__Study questions__
A: In the article about Corey Jacobson and CR Pride, when did Jacobson become president of the nonprofit?
B: Write the next few paragraphs of the article about Corey Jacobson and CR Pride, picking up after its final quote.

116 3rd St SE
Cedar Rapids, Iowa 52401
CEDAR RAPIDS — Corey Jacobson hadn’t yet come out as gay when he attended his first pride celebration — “scared to death” and alone — in 2006 in Greene Square Park.
Jacobson stepped out of his car and was surprised to see so many people there. He saw two men holding hands, displaying their love freely — something he’d never thought of doing before.
He’d found members of the LGBTQ community, but Jacobson didn’t immediately know how to respond. After spending his life up until that point “in a box,” Jacobson said, it was uncomfortable to begin to step outside of those confines by going to the fest and to what was then Belle’s Basix, an LGBTQ bar on First Avenue NE, for the first time.
Thoughts of leaving and going home crossed his mind, but he stayed — and years later, he’s glad he did.
“It made me realize at that point that I wasn't alone,” Jacobson said. “Wherever you are in your journey, there is someone there to support you. And when I left that day, I promised myself that I would be that someone for someone else.”
Since his initial reluctance to openly express his identity, the Cedar Rapids native has become a reliable champion for LGBTQ rights and visibility in Cedar Rapids as president of the nonprofit CR Pride.
He stepped into the role in September 2020, after the board made the call to cancel CR Pride fest for the year because of COVID-19.
Throughout the pandemic, CR Pride found ways to engage the LGBTQ community and allies virtually. For many LGBTQ people who lacked support and had nowhere to go, Jacobson said that programming was key, but he and the board wanted to bring CR Pride back for its 30th anniversary in a big way leading up to the July 9 fest outside NewBo City Market.
“We committed to coming back strong and doing what we can to show our community that we know these last two years have been tough not being able to get together and celebrate,” Jacobson said, “so we're going to come back and we’re going to offer everything we can possibly can to have one hell of a party and celebrate our community.”

__Records shown__
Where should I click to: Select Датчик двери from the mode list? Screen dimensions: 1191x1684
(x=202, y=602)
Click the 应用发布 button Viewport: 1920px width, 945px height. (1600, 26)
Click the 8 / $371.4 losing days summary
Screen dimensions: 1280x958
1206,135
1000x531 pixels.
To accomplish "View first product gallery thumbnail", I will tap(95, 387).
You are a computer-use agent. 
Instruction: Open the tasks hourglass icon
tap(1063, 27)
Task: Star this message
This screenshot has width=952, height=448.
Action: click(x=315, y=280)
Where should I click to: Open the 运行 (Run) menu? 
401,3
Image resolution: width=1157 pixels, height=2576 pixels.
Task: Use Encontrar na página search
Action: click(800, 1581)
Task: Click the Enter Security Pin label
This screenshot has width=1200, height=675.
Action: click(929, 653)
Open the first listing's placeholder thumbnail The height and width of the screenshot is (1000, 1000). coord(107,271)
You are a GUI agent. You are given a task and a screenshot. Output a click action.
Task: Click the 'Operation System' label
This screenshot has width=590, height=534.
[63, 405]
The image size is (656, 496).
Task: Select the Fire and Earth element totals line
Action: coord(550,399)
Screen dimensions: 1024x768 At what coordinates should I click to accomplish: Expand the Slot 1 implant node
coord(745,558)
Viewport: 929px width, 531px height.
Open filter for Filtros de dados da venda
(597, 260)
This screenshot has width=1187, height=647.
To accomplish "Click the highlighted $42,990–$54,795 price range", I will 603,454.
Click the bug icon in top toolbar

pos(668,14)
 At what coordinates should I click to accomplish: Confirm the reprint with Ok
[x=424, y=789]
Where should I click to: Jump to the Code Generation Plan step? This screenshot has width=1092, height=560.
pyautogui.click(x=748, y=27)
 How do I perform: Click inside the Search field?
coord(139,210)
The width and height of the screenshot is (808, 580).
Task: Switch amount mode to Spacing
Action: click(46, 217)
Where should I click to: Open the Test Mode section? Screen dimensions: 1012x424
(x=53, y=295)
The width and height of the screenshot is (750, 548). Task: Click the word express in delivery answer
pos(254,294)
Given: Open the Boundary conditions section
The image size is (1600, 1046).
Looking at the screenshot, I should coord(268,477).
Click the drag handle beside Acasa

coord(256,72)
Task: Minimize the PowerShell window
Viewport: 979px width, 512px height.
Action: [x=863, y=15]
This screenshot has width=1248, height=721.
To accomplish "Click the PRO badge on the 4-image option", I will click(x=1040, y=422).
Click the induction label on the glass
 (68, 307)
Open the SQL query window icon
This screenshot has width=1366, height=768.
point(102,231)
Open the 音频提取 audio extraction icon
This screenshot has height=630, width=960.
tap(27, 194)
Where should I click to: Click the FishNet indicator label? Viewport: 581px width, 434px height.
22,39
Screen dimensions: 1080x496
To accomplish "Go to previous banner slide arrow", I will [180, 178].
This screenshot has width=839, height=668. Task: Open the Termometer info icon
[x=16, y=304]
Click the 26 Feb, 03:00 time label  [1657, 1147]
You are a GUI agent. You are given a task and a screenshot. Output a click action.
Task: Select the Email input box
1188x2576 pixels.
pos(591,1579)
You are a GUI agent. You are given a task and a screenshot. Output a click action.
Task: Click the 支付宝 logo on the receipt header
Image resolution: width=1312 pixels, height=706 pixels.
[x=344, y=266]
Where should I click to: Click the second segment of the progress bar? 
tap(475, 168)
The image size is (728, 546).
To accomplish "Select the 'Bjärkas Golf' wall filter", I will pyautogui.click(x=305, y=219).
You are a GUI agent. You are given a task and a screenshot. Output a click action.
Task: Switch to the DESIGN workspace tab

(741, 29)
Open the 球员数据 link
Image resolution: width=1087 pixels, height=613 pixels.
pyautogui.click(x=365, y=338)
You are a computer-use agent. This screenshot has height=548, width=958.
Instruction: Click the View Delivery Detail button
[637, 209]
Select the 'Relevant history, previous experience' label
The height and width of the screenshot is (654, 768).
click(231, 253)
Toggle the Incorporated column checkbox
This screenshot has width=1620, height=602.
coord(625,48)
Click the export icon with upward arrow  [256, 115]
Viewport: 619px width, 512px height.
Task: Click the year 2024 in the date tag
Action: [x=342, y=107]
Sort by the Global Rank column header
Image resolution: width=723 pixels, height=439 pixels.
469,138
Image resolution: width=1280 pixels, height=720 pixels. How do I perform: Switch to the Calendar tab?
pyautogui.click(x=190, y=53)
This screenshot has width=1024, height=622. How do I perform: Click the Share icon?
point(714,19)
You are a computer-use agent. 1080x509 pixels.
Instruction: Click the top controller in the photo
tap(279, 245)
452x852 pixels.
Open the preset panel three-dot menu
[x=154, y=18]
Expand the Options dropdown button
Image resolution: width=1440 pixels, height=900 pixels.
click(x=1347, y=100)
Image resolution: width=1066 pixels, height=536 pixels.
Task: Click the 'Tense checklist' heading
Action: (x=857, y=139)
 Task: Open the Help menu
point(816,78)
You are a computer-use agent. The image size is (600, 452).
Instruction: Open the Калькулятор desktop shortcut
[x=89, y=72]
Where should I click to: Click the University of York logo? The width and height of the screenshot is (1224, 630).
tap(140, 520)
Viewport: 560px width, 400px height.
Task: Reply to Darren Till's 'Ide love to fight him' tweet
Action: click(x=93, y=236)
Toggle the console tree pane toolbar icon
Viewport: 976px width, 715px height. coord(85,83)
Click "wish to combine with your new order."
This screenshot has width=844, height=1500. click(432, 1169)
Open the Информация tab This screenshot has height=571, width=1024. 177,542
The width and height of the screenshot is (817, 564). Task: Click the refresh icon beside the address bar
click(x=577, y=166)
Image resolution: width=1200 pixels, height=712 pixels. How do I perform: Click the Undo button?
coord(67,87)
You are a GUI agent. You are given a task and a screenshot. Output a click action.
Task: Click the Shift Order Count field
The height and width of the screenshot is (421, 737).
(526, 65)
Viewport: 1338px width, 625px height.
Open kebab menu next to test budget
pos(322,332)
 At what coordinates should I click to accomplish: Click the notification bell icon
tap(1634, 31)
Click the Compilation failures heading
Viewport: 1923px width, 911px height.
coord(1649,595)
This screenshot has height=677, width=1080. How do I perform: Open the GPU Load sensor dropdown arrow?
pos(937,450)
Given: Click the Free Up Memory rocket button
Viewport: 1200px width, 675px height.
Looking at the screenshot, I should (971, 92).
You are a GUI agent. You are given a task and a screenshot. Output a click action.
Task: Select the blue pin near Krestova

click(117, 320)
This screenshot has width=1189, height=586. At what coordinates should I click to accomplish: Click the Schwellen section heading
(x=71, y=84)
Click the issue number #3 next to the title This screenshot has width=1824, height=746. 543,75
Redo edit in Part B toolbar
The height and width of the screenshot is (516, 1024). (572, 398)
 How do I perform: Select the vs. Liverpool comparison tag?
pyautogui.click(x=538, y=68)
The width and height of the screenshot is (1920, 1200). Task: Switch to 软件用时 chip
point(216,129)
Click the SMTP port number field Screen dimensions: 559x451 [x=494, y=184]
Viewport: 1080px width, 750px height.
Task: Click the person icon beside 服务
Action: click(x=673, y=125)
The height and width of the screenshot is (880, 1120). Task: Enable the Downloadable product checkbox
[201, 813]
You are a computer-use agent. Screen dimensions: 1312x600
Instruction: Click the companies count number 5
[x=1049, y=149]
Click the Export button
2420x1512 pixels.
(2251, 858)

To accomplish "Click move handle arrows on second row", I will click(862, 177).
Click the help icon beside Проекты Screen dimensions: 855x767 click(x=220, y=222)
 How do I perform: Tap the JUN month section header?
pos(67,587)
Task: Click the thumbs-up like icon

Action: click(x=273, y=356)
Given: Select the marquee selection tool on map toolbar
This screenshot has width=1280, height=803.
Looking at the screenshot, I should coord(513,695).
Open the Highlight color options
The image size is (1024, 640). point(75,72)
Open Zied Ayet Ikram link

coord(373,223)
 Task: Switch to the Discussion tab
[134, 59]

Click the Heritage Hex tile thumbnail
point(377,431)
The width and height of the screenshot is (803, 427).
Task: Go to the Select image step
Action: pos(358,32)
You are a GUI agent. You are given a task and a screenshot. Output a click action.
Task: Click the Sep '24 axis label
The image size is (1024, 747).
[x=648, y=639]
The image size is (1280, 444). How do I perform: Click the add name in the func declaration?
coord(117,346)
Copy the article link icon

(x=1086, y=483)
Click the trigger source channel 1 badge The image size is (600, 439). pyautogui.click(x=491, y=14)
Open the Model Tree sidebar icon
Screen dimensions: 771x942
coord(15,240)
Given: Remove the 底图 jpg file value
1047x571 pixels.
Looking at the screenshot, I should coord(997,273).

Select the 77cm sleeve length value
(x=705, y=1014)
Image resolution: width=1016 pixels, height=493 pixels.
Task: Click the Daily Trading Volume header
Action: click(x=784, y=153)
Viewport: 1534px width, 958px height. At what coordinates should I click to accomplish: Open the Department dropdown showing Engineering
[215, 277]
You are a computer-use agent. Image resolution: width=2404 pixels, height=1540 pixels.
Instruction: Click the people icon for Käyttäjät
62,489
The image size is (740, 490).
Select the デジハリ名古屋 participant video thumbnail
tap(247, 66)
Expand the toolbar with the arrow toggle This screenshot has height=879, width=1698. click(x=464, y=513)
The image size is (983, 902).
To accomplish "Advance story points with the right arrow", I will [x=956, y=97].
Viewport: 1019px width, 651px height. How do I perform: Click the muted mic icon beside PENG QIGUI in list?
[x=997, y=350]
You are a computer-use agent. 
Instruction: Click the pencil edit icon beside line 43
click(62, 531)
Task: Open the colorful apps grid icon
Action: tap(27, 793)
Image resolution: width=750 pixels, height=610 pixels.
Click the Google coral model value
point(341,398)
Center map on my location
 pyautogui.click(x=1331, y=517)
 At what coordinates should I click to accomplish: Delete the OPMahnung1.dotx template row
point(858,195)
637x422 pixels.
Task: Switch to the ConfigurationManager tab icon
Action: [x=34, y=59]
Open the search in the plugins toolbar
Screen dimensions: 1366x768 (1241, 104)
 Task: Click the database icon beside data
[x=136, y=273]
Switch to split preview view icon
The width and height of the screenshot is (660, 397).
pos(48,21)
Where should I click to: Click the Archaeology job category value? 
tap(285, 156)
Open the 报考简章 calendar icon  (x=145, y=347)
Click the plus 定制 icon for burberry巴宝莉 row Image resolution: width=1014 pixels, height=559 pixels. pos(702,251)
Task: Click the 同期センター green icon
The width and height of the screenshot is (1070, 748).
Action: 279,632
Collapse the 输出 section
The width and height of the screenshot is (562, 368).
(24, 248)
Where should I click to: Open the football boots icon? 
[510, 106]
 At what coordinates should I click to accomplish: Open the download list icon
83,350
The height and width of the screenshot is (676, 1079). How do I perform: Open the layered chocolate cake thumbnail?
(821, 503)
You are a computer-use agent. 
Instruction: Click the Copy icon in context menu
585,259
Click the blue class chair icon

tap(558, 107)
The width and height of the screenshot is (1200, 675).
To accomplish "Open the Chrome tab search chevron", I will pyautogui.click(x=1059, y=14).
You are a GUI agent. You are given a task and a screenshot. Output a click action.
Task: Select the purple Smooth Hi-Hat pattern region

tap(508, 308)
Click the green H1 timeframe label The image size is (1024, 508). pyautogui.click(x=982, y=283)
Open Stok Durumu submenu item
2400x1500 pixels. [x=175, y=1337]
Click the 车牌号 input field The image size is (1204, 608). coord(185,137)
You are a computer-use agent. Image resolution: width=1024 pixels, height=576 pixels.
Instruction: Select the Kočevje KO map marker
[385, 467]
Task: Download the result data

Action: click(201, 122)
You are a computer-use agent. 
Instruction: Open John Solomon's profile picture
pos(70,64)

__Responses to the tasks__
A: September 2020

B:
In addition to the fest, CR Pride has hosted a slate of events including drag brunches and a unique fly-in block party at The Eastern Iowa Airport with the National Gay Pilots Association.
The board wanted to show that pride is more than coming together to celebrate once a year, Jacobson said. He added that LGBTQ youth in particular need to know pride is here year-round because of the national narrative that makes them feel they don’t matter.
Advocates have condemned anti-LGBTQ legislation passed by GOP legislatures around the nation, such as Florida’s “Don’t Say Gay” bill banning elementary classroom instruction about sexual orientation or gender identity and policies passed in several states, including Iowa, banning transgender girls from playing on school women’s sports teams.
“Whether you're straight, gay, trans, questioning, you have a safe space to come and be yourself and know that you're accepted for who you are, and that is more important today than it has ever been,” Jacobson said.
Growing up when University of Wyoming student Matthew Shepard, who was gay, was beaten, tortured and left to die near Laramie in 1998, Jacobson said it was “a different time than it is today.”
He realized early on in life that he was gay, but said his father got sick and died so he delayed coming out to take care of his family. When he began to think about coming out again, he got scared after Shepard’s death and decided to wait once more.
Once he did come out, Jacobson said he was blessed to find true allies in his mother, brother and sister.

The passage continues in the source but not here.